§ THE PROBLEM: How many lines of the records below contain the word "name"? Reply with the number alone.

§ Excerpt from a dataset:

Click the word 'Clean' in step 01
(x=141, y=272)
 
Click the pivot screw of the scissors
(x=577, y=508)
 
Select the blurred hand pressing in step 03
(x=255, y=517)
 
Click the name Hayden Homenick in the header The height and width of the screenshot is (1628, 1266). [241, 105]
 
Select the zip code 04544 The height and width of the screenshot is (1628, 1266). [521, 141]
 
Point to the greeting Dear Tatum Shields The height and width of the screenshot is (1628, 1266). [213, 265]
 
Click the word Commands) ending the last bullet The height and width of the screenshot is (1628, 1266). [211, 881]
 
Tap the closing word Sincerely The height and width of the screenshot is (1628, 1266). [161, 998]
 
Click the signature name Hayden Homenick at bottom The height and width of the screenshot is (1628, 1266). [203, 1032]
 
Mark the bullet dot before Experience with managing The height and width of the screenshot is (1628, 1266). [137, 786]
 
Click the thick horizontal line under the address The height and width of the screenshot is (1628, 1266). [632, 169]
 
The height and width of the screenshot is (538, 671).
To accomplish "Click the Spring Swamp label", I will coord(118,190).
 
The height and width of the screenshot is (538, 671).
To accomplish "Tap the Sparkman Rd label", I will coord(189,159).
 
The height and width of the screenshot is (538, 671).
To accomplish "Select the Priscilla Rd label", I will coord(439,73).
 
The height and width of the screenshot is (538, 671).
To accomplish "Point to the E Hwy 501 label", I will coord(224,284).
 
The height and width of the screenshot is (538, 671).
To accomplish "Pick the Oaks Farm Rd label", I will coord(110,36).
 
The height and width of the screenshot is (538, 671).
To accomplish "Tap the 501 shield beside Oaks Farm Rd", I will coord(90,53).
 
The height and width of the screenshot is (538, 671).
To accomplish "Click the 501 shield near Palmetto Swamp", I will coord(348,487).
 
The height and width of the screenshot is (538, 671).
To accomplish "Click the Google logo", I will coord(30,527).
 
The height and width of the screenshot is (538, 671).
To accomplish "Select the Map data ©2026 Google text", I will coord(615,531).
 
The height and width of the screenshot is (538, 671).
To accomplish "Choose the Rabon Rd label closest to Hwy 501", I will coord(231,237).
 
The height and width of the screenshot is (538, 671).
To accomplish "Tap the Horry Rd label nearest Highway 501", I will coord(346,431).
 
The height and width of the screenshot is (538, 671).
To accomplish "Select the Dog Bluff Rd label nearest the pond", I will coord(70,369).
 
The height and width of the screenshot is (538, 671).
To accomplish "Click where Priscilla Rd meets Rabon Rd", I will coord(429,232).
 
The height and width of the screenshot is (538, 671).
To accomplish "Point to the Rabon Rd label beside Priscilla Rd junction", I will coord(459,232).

§ WRITTEN RESPONSE: 2